▶ **Exercise goal**
Search the material for the word "computer" and copy every line in which it occurs.

+-------+

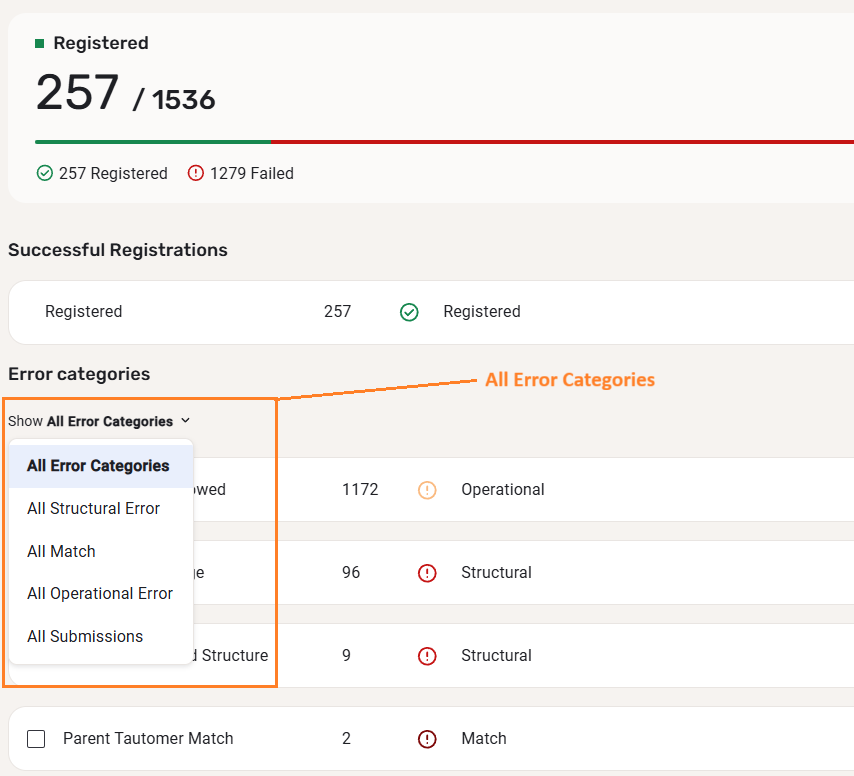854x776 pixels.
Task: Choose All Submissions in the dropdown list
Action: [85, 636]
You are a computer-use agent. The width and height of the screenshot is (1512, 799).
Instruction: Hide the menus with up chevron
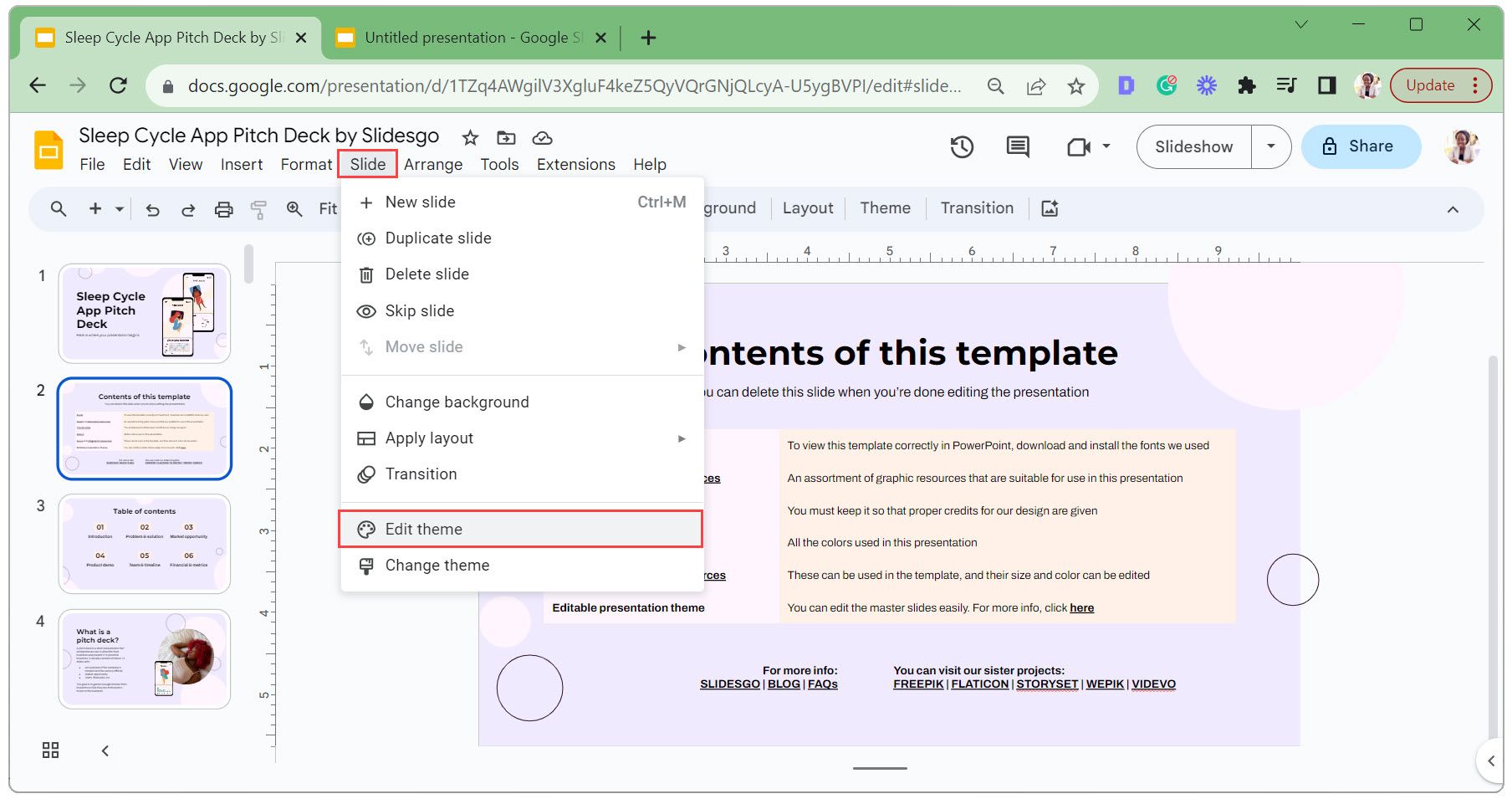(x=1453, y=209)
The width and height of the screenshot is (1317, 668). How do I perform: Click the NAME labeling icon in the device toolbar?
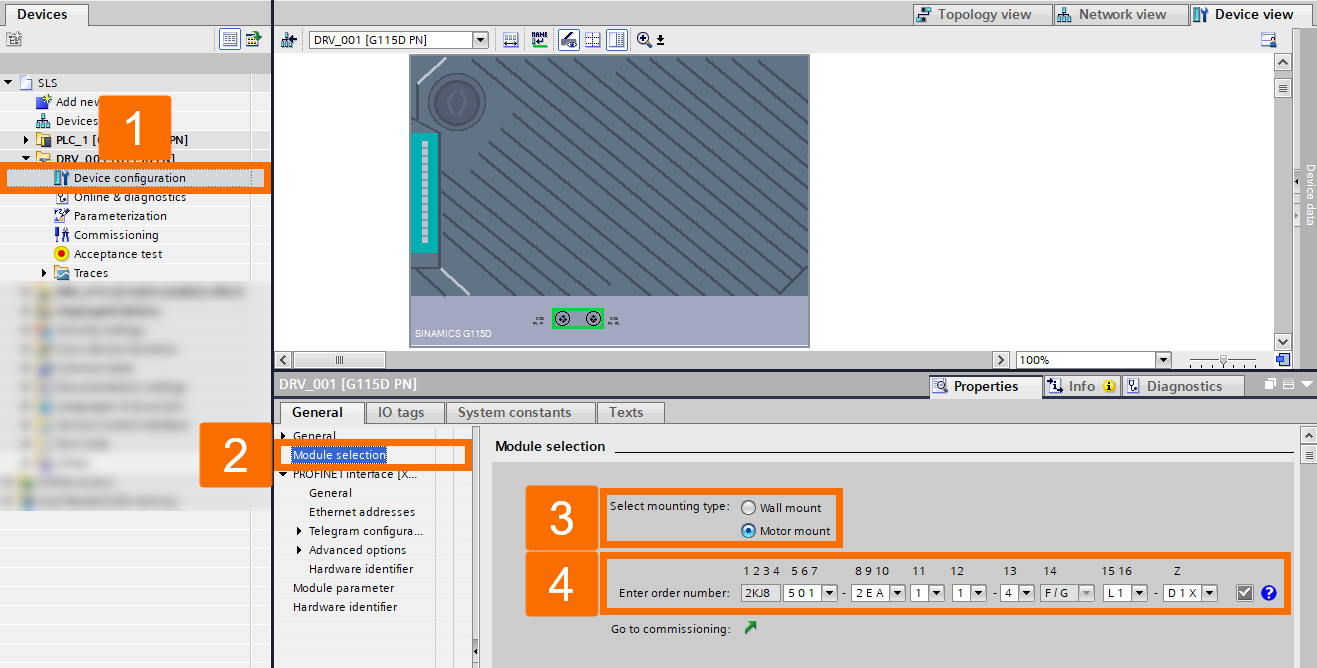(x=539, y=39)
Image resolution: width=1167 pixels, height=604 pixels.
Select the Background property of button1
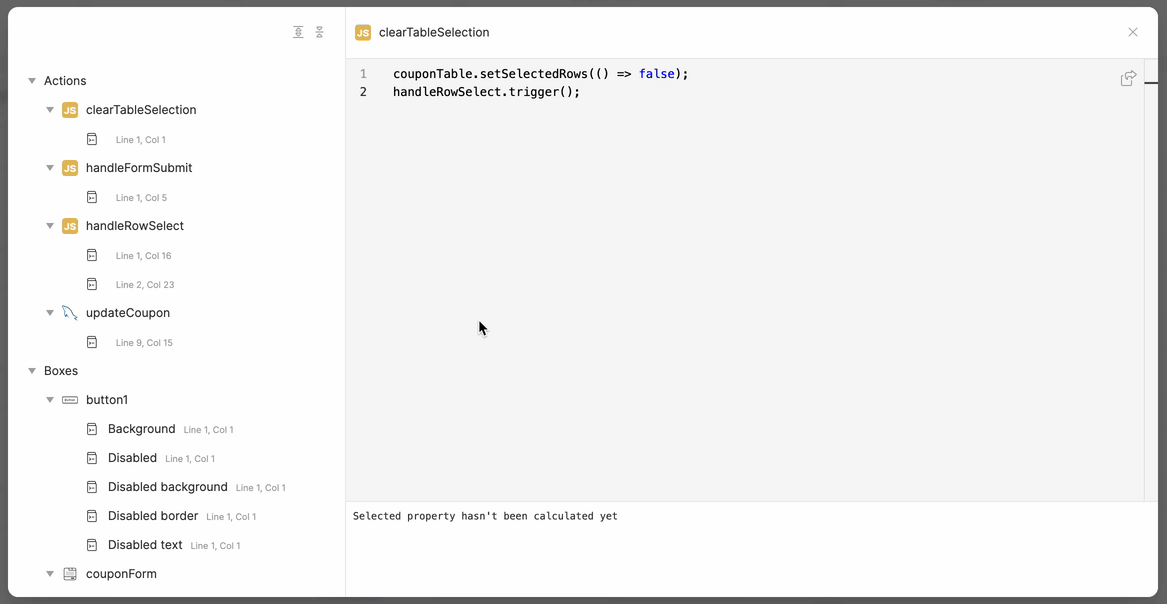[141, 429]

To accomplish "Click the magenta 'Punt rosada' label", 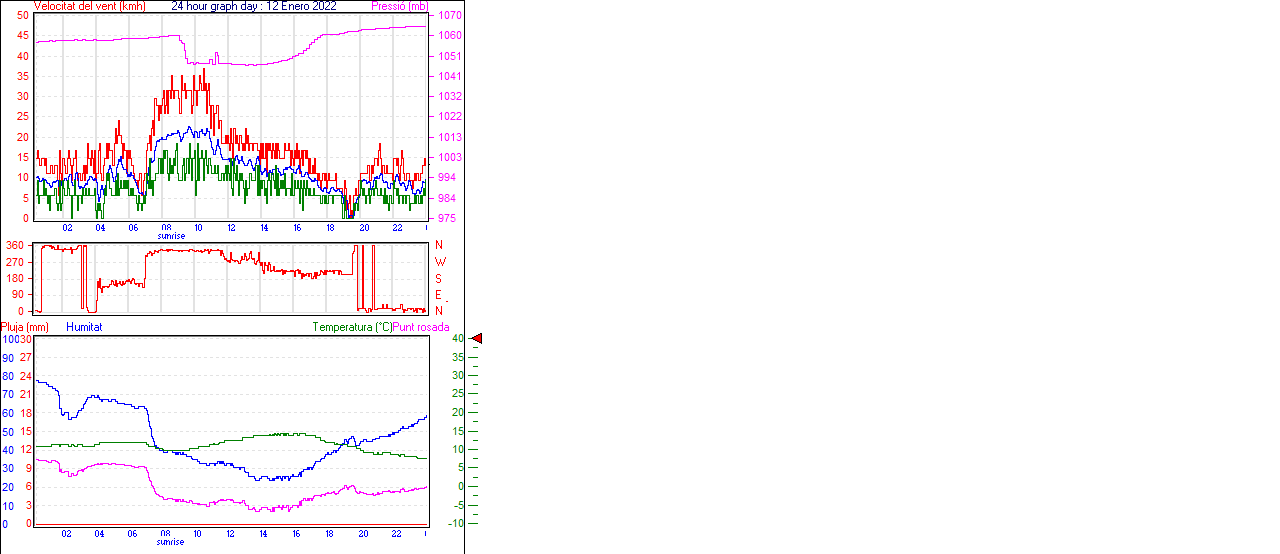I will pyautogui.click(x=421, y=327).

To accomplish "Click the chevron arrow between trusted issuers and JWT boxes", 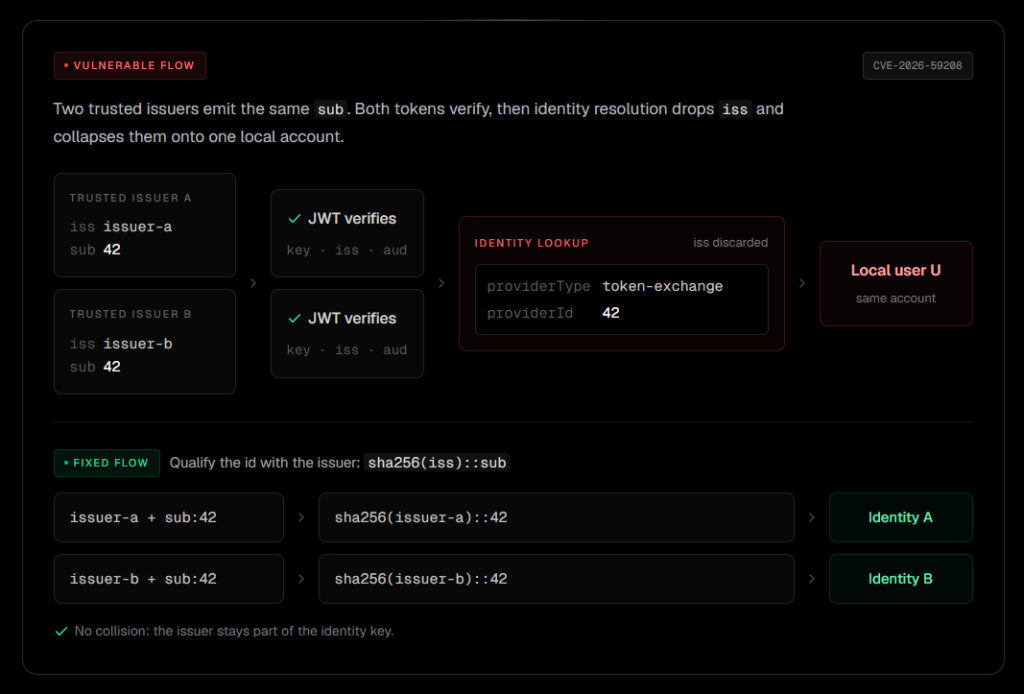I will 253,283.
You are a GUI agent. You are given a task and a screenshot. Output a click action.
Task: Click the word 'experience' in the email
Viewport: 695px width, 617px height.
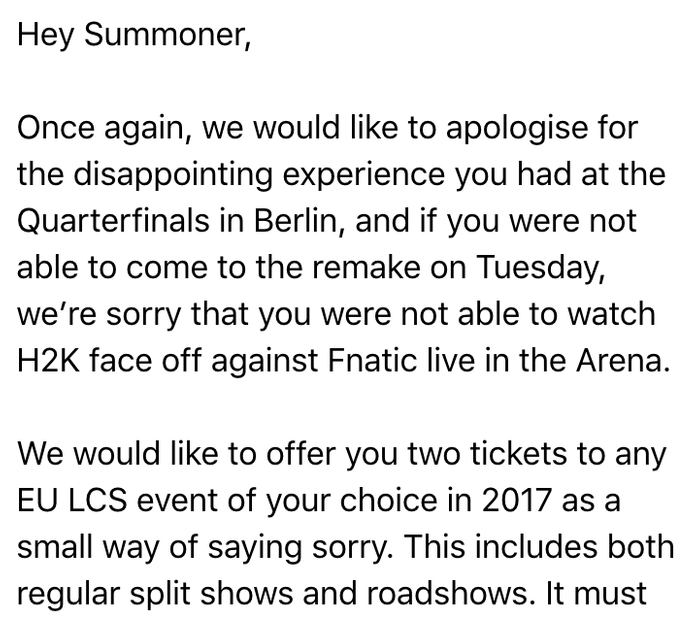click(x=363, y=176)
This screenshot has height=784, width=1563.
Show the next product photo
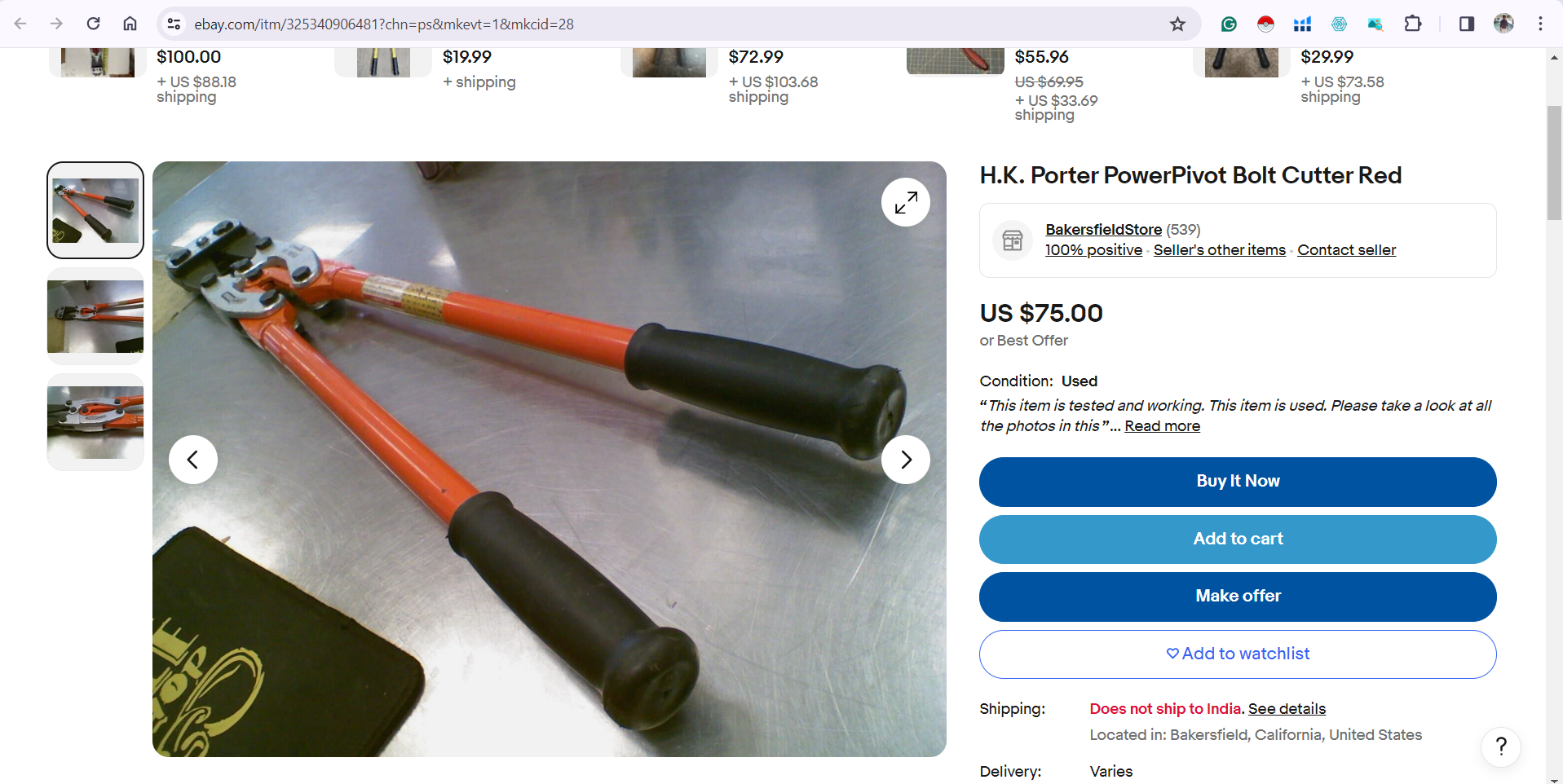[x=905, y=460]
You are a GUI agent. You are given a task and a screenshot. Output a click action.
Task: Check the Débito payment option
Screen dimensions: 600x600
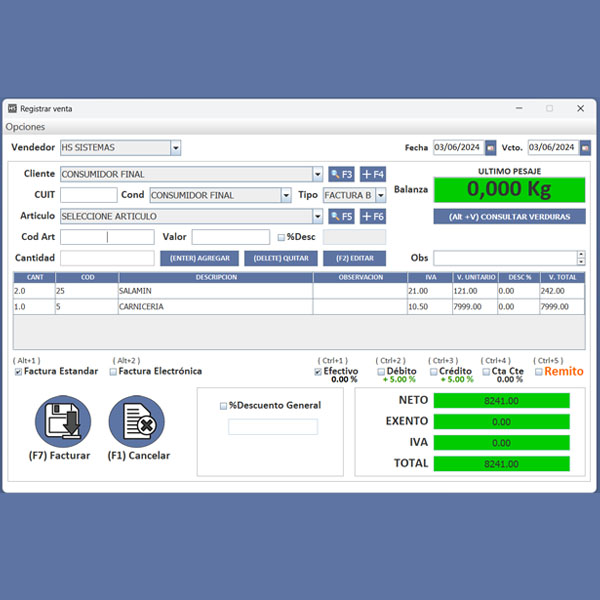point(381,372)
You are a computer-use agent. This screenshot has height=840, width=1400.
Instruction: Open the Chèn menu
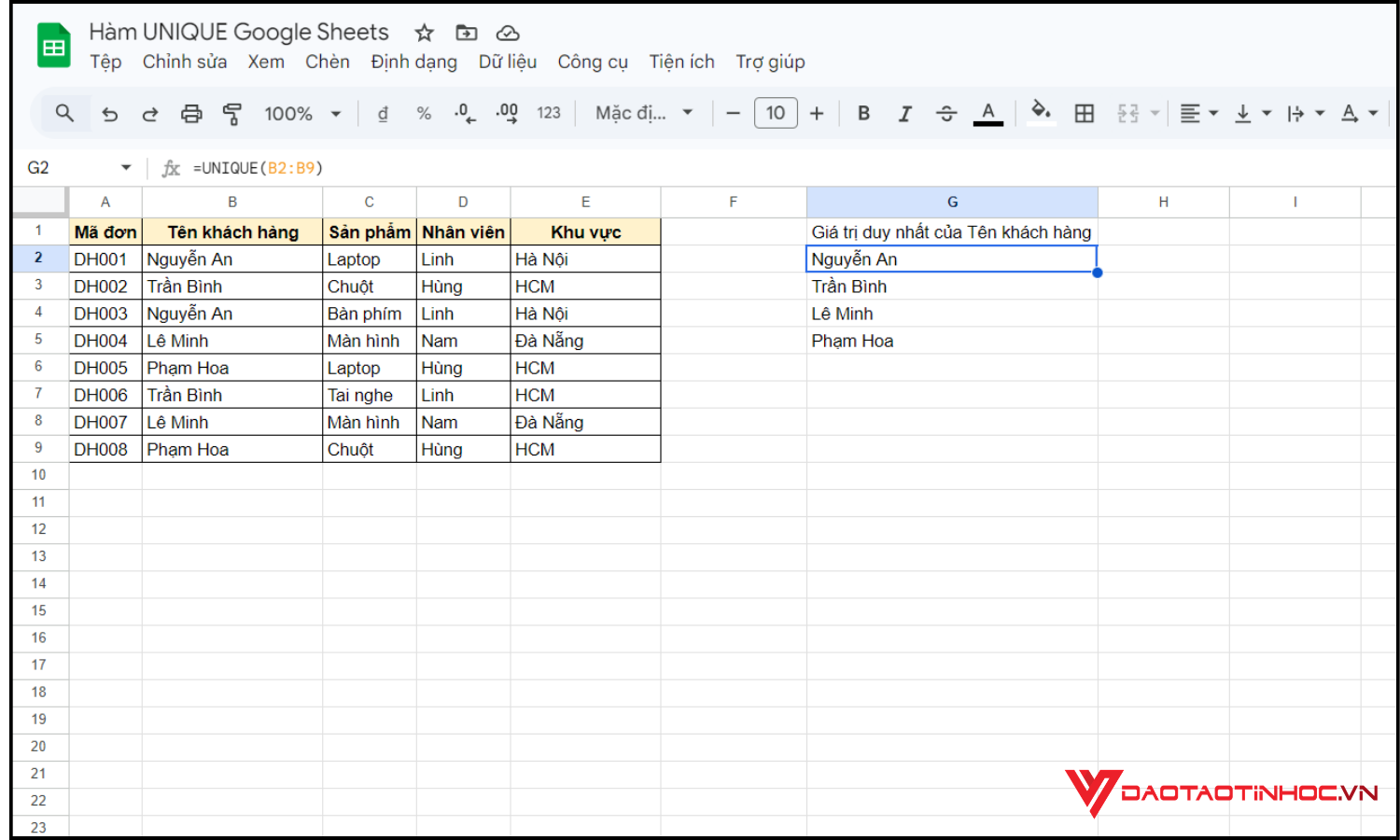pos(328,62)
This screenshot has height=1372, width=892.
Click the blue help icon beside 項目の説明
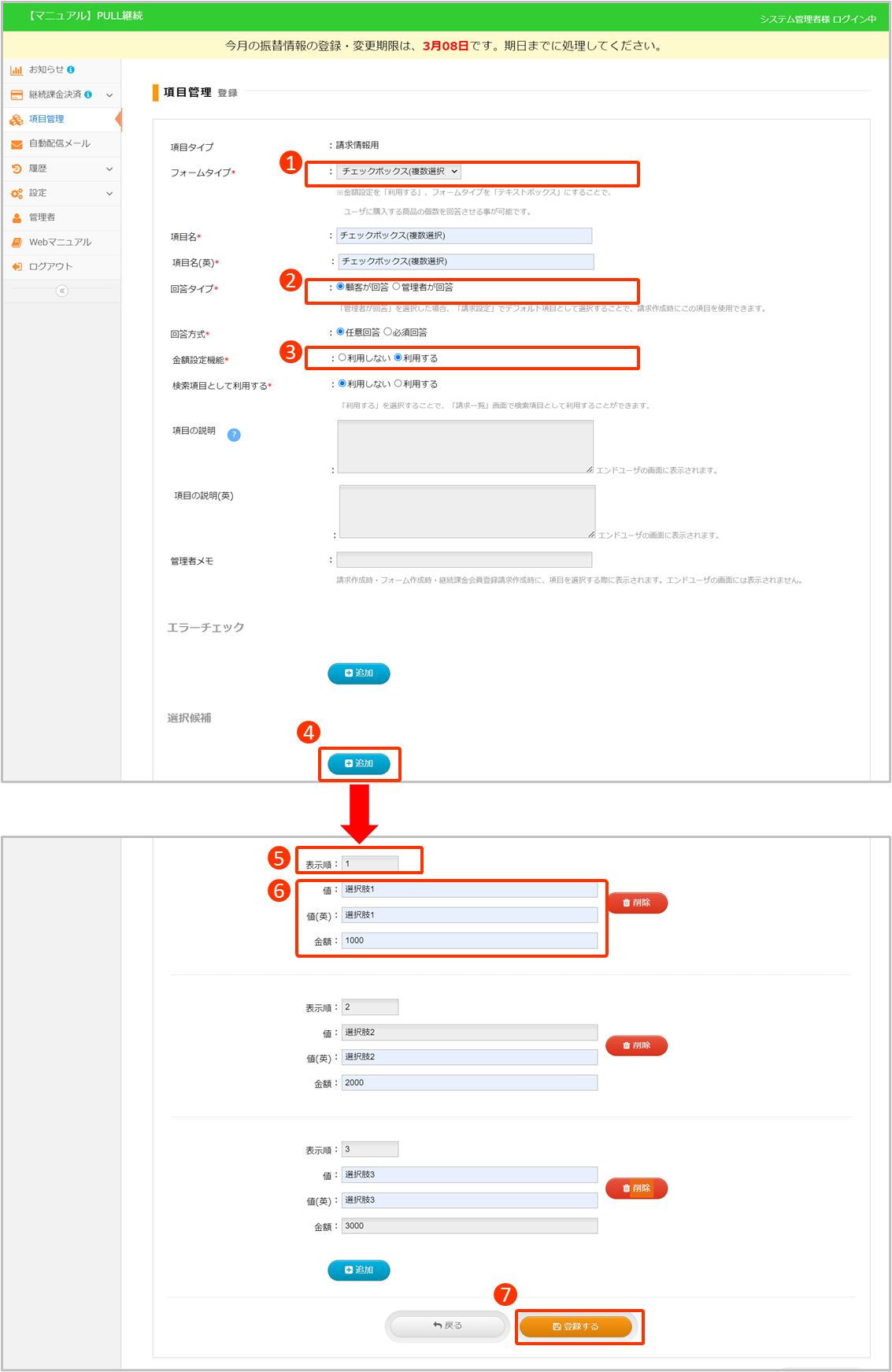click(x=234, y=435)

+-------+

▶ **Written solution**
You are a computer-use agent. The width and height of the screenshot is (1512, 799).
You are a computer-use agent. This screenshot has height=840, width=1400.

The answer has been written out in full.